### Sus tareas
1 > Según el texto sobre Palermo, ¿quién ordenó el atentado en el que murió el juez Giovanni Falcone?
2 > Imprima el pasaje del texto sobre Palermo desde "El ejército realizaba" hasta "boss Totó Riina.".
3 > Prosiga con el texto sobre Palermo a partir de su última oración.

### Texto proporcionado
┄┄┄┄┄┄┄┄┄┄
El ejército realizaba operativos de patrullaje en las calles de las principales ciudades de la isla, donde custodiaba las 24 horas lugares estratégicos, como el Tribunal de Palermo o casas de personalidades que pudieran haber sido blanco de represalias por parte de los clanes mafiosos.
Yo fui asignado durante los meses que estuve en Palermo al puesto de guardia de un edificio donde nunca supe con certeza quién vivía, aunque se rumoraba que pudiera ser la madre del juez Giovanni Falcone, quien murió en un atentado de la mafia por sus investigaciones que desmantelaron buena parte de la organización delictiva a finales de los años ochenta y principios de los noventa. Mil kilos de explosivos estallaron cuando con su esposa y su escolta estaban cruzando el puente que conecta a la ciudad de Palermo con el aeropuerto Punta Raisi, en mayo de 1992, por orden del boss Totó Riina.
┄┄┄┄┄┄┄┄┄┄
### Registros extraídos
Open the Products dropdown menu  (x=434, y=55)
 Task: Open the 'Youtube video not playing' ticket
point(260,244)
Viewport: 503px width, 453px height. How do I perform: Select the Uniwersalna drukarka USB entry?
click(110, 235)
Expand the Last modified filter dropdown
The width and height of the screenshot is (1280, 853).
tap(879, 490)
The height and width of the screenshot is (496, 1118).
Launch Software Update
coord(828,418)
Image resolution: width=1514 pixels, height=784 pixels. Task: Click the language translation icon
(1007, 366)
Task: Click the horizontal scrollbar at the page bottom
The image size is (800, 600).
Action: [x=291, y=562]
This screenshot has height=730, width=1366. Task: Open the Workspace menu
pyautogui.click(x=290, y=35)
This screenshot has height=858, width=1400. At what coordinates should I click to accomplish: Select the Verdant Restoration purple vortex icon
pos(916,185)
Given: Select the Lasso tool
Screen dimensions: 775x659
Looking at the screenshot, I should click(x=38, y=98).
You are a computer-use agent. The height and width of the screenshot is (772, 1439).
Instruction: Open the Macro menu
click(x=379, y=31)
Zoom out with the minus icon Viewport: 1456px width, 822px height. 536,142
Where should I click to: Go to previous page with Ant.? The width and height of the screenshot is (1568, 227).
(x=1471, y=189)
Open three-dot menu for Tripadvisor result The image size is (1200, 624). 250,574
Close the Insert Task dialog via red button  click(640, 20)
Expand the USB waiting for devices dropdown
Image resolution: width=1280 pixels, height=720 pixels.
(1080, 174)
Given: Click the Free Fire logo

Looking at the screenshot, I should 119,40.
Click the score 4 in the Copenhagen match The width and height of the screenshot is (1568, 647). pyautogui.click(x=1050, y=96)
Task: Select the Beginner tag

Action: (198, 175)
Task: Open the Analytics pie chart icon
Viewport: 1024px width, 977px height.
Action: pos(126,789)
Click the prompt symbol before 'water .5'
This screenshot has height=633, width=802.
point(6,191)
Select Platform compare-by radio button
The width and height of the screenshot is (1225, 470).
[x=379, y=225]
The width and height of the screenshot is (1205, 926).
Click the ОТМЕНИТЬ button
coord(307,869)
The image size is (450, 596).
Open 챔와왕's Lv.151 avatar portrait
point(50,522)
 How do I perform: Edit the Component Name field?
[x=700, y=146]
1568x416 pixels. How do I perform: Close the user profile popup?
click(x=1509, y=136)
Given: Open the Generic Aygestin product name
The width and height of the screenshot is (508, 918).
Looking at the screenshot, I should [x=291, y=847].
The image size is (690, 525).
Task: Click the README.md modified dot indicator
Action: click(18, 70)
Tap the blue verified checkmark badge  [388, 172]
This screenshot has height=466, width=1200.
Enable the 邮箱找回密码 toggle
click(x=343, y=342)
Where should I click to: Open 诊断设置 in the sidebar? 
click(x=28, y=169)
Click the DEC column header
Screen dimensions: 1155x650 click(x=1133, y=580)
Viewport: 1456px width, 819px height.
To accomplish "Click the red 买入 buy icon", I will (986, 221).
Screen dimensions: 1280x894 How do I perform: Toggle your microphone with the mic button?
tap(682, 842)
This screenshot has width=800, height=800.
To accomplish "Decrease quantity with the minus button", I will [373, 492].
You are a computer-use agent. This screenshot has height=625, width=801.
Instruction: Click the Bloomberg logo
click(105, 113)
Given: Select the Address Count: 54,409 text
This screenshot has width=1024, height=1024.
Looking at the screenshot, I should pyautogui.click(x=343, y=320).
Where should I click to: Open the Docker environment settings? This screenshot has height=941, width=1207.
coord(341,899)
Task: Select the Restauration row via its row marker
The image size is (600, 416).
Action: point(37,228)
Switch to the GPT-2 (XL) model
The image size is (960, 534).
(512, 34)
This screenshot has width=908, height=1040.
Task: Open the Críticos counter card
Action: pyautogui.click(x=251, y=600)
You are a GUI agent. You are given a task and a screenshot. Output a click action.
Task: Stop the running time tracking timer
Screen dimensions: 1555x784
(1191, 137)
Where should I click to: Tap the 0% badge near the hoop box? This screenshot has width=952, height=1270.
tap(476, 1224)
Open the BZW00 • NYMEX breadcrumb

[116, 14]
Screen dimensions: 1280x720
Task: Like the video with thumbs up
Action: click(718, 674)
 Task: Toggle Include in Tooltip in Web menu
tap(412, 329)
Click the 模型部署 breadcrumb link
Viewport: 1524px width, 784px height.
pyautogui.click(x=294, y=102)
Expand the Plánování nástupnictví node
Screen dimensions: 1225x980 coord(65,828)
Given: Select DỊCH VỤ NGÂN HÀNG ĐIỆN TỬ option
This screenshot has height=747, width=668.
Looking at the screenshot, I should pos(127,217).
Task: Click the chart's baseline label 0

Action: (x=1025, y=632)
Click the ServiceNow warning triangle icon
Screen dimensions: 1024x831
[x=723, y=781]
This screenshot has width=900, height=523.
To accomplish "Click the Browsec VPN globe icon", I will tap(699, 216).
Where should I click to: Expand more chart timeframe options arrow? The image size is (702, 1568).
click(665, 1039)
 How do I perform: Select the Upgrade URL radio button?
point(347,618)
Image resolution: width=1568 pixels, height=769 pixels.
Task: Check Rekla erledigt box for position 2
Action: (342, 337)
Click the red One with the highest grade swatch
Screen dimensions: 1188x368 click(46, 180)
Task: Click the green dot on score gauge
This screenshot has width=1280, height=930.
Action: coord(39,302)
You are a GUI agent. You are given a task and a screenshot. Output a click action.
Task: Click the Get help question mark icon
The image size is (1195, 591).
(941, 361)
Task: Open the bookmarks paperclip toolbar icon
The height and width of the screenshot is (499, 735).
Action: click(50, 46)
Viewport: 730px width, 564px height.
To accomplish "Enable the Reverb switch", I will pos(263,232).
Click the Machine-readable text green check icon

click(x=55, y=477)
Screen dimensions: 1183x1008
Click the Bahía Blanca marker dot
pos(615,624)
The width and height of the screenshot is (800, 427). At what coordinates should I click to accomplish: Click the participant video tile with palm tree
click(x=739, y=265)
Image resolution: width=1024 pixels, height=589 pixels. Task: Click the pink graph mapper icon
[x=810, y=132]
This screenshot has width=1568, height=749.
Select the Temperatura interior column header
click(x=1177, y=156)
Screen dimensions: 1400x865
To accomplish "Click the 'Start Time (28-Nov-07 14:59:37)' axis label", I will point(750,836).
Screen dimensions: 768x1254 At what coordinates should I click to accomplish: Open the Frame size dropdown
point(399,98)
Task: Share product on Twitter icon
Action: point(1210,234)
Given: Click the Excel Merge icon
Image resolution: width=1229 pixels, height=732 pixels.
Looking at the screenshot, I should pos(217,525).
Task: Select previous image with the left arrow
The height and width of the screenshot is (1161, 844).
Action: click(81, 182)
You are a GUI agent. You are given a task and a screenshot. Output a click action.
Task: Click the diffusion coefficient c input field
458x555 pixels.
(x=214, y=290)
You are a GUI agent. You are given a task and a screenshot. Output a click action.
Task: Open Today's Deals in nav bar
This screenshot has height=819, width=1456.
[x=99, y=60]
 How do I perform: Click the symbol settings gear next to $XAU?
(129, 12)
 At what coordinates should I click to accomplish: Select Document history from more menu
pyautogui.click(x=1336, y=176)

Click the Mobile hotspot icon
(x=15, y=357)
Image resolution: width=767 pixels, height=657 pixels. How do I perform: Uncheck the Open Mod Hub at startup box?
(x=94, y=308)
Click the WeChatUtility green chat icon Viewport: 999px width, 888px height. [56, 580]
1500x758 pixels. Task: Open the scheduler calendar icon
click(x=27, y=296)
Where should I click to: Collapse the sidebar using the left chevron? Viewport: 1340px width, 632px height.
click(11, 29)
┄┄┄┄┄┄┄┄┄┄
### Sus respuestas
1 > El boss Totó Riina.

2 >
El ejército realizaba operativos de patrullaje en las calles de las principales ciudades de la isla, donde custodiaba las 24 horas lugares estratégicos, como el Tribunal de Palermo o casas de personalidades que pudieran haber sido blanco de represalias por parte de los clanes mafiosos.
Yo fui asignado durante los meses que estuve en Palermo al puesto de guardia de un edificio donde nunca supe con certeza quién vivía, aunque se rumoraba que pudiera ser la madre del juez Giovanni Falcone, quien murió en un atentado de la mafia por sus investigaciones que desmantelaron buena parte de la organización delictiva a finales de los años ochenta y principios de los noventa. Mil kilos de explosivos estallaron cuando con su esposa y su escolta estaban cruzando el puente que conecta a la ciudad de Palermo con el aeropuerto Punta Raisi, en mayo de 1992, por orden del boss Totó Riina.

3 >
Fue justamente ese atentado, y en el que murió su sucesor, el juez Paolo Borsellino, pocos meses después, los que hicieron tomar la decisión al gobierno italiano de mandar el ejército a las calles de la isla sureña por motivos de orden público, operación denominada Vespri siciliani, nombre de una ópera de Giuseppe Verdi basada en un hecho histórico, la insurrección de Sicilia en contra de la dominación francesa en 1282.
Se dice que la historia la escriben los ganadores. Y los ganadores, en este caso el gobierno, dicen haber propinado un golpe mortal a la mafia con ese operativo. Sin ánimos de menospreciar los resultados que obtuvo el ejército, con la fundamental colaboración de la sociedad civil y de organizaciones civiles de diferente tipo en la lucha contra la mafia, que desde entonces ya no fue la misma, en libros como Mafia Export, de Francesco Forgione y la Historia de la mafia, de John Dikie, se puede leer cómo las organizaciones mafiosas, lejos de haber desaparecido, han logrado evolucionar y adaptarse al cambiante mundo capitalista y globalizado para mantener sus tráficos e influencias ilícitas.
Por mi parte, lo que vi fue sin duda diferente a la visión oficial. Vi a una Palermo invadida por oleadas de jóvenes que procedían de diferentes lugares de Italia quienes, cuando no estaban de guardia, poblaban como una horda salvaje calles, playas y bares de la capital siciliana.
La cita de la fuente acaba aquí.